Records for this task |
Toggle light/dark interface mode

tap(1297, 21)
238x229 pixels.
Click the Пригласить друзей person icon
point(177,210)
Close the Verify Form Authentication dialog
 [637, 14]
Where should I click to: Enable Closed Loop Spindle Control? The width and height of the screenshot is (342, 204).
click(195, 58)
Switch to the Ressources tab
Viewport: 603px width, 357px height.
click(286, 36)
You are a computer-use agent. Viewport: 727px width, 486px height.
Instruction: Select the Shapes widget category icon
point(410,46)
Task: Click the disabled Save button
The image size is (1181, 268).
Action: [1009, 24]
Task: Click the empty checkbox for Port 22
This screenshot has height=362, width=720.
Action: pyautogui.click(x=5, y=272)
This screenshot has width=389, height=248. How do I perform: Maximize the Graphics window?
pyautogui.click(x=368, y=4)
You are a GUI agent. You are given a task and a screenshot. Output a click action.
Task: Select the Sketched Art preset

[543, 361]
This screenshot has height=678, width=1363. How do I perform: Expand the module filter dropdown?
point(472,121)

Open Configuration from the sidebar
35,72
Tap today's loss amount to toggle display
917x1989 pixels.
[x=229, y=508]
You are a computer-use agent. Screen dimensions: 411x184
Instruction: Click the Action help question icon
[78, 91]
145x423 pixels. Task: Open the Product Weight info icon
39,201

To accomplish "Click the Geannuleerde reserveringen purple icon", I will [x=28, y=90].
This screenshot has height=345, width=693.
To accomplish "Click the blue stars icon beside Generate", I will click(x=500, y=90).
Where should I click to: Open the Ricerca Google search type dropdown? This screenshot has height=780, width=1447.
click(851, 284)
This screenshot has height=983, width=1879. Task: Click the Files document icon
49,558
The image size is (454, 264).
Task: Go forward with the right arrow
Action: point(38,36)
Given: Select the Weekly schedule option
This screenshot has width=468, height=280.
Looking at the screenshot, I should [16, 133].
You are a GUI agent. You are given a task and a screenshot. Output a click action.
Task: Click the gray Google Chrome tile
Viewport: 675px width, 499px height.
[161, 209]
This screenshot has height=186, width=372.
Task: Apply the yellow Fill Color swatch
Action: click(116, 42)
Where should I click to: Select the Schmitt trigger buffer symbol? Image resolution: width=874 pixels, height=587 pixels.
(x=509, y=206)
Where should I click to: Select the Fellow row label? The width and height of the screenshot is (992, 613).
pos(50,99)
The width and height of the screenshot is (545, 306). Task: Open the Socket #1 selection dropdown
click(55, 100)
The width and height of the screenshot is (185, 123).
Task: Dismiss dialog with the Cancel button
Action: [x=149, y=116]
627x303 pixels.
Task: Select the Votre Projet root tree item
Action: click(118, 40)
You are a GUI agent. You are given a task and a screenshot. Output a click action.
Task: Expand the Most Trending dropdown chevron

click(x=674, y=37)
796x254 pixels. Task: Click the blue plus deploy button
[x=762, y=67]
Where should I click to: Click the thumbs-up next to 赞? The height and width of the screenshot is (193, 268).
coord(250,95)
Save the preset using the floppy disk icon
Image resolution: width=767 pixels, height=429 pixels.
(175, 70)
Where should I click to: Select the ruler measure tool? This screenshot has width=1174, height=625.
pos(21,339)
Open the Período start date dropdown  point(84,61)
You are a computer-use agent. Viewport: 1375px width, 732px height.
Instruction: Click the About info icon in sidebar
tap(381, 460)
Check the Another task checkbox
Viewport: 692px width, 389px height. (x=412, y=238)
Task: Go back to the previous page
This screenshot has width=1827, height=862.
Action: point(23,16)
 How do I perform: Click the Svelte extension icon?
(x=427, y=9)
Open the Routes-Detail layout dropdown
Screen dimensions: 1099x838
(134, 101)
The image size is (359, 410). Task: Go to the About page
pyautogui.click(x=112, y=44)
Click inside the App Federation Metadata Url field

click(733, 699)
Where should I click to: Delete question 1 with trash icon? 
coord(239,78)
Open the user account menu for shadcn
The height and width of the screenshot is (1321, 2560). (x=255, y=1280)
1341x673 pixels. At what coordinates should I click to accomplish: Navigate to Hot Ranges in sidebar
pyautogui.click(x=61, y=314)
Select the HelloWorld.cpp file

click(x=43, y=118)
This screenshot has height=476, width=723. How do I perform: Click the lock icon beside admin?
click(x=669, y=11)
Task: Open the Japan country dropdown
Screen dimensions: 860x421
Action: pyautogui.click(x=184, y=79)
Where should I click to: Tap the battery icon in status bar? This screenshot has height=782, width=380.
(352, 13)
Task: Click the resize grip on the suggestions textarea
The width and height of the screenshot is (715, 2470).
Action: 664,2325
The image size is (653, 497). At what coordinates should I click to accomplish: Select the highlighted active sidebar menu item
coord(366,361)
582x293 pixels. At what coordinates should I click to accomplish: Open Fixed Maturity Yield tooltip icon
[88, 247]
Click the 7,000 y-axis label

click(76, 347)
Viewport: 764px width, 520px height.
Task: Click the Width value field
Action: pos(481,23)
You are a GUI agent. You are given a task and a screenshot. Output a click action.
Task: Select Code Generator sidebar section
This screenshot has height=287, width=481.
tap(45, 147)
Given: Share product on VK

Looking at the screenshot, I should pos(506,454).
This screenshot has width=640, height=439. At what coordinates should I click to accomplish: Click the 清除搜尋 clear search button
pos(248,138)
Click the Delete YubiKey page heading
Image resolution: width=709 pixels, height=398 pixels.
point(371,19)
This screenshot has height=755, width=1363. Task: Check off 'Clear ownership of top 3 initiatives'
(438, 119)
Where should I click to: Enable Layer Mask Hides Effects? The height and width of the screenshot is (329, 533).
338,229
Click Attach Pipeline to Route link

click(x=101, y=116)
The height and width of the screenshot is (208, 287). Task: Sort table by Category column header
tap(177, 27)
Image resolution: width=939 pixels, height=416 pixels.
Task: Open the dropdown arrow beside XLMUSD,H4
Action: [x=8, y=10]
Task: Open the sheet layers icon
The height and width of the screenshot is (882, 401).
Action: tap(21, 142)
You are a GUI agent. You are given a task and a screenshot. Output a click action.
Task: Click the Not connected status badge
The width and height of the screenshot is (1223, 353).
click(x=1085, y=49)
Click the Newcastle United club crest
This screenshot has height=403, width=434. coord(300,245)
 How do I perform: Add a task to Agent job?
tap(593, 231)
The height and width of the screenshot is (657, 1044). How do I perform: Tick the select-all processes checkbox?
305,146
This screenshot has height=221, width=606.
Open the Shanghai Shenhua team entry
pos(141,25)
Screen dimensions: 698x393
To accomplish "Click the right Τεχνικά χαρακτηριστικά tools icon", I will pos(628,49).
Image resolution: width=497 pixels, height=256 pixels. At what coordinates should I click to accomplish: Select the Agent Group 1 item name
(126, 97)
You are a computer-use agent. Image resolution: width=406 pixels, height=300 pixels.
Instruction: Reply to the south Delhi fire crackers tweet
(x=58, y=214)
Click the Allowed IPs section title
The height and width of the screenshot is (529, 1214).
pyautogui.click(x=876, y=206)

Required task | Rewrite the items from the line containing "Given: Share product on VK" through the line containing "click(x=1085, y=49)", inclusive, so that "Not connected status badge" is changed to "Offline status badge". Leave everything else unchanged.

Exercise answer |
Given: Share product on VK

Looking at the screenshot, I should pos(506,454).
This screenshot has width=640, height=439. At what coordinates should I click to accomplish: Click the 清除搜尋 clear search button
pos(248,138)
Click the Delete YubiKey page heading
Image resolution: width=709 pixels, height=398 pixels.
point(371,19)
This screenshot has height=755, width=1363. Task: Check off 'Clear ownership of top 3 initiatives'
(438, 119)
Where should I click to: Enable Layer Mask Hides Effects? The height and width of the screenshot is (329, 533).
338,229
Click Attach Pipeline to Route link

click(x=101, y=116)
The height and width of the screenshot is (208, 287). Task: Sort table by Category column header
tap(177, 27)
Image resolution: width=939 pixels, height=416 pixels.
Task: Open the dropdown arrow beside XLMUSD,H4
Action: [x=8, y=10]
Task: Open the sheet layers icon
The height and width of the screenshot is (882, 401).
Action: tap(21, 142)
You are a GUI agent. You are given a task and a screenshot. Output a click action.
Task: Click the Offline status badge
The width and height of the screenshot is (1223, 353).
click(x=1085, y=49)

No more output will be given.